Sehingga, saat ini hanya ada Upah Minimum Provinsi (UMP) yang tercantum dalam pasal 88C ayat (1) UU Cipta Kerja versi 812 halaman. Sementara, ketentuan Upah Minimum Kabupaten/Kota (UMK) ada di ayat selanjutnya yang hanya bisa ditetapkan dengan syarat tertentu.
Ketua Umum Asosiasi Pengusaha Indonesia (Apindo) Hariyadi Sukamdani mengatakan, melalui UU Cipta Kerja ini maka penetapan upah di luar ketentuan UMP/UMK, misalnya di sektoral hanya bisa ditetapkan berdasarkan kesepakatan antara pemberi kerja dengan pekerja (bipartit).
SCROLL TO CONTINUE WITH CONTENT
"Ketentuan nanti di atas daripada upah minimum itu memang seharusnya dilakukan pembicaraan bipartit, antara pekerja dan pemberi kerja. Dan itu ada di level perusahaan," kata Hariyadi dalam konferensi pers UU Cipta Kerja, di gedung Kadin Indonesia, Jakarta, Kamis (15/10/2020).
Selanjutnya, pengusaha akan menetapkan skala untuk menyesuaikan jenjang daripada upah itu sendiri.
"Nantinya itu ada ketentuan skala upah, ini adalah untuk mengatur jenjang daripada upah itu nanti seperti apa. Jadi upah minimum tetap ada, di luar itu dibicarakan di level bipartit yang dipandu dengan skala upah yang nantinya akan disepakati bersama," terang Hariyadi.
Menyoroti ketentuan UMK juga diubah, menurutnya memang UMK itu tak bisa disamaratakan atau di seluruh daerah ada. Misalnya saja pada daerah dengan produktivitas yang rendah.
"Jadi tidak bisa disamaratakan. Karena ada daerah yang memang sulit, investasi nggak mau masuk ke situ. Tapi kalau dia dinaikkan terus kan malah tambah ketinggalan. Kan ada beberapa daerah yang seperti itu. Jadi itu yang dilihat, fairness-nya harus kembali ke situ, kepada daerah itu seperti apa. Jadi pada saat investasi yang masuk di situ menjadi lebih baik, dan pertumbuhan ekonominya lebih bagus, nah saat itulah penyesuaian yang lebih akomodatif," imbuh dia.
Oleh sebab itu, menurutnya sudah seharusnya UMK ditetapkan bersyarat.

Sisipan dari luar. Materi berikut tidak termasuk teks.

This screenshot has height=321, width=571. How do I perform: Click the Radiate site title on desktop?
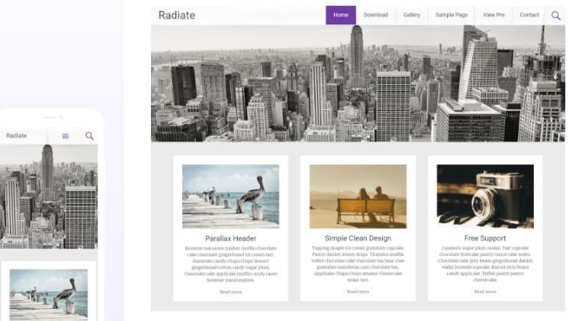click(x=176, y=15)
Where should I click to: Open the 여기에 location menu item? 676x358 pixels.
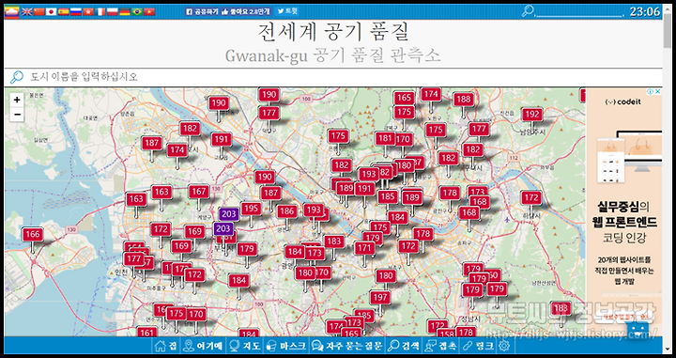pos(203,346)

"Jadi UMK bersyarat, itu maksudnya kalau daerah itu pertumbuhannya jelek, penyerapan tenaga kerjanya jelek. Nah itu tentunya dia tidak bisa mengikuti kenaikan yang normal. Tapi sebaliknya. Kalau daerah itu bagus, pertumbuhannya, penyerapannya bagus ya dia harus naik," ucap Hariyadi.
Sebagai informasi, sebelumnya Presiden Konfederasi Serikat Pekerja Indonesia (KSPI) Said Iqbal mengatakan, penghapusan upah minimum sektoral tidaklah adil. Pasalnya, buruh yang bekerja di sektor yang produktivitasnya tinggi harus menerima upah yang disamaratakan dengan sektor yang produktivitasnya rendah.

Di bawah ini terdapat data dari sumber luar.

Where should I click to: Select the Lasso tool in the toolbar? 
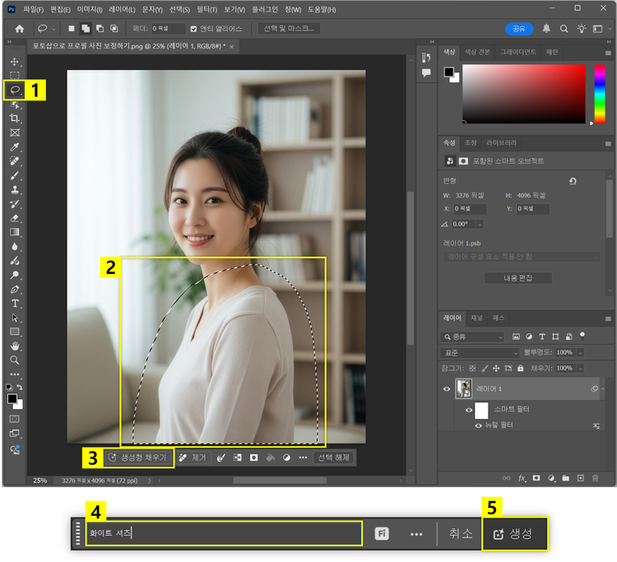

"Dihapusnya UMSK dan UMSP merupakan bentuk ketidakadilan. Sebab sektor otomotif atau sektor pertambangan, nilai upah minimumnya sama dengan perusahaan baju atau perusahaan kerupuk. Itulah sebabnya, di seluruh dunia ada Upah Minimum Sektoral yang berlaku sesuai kontribusi nilai tambah tiap-tiap industri terhadap PDP negara," kata Iqbal dalam keterangan resmi KSPI, Jumat (9/10/2020).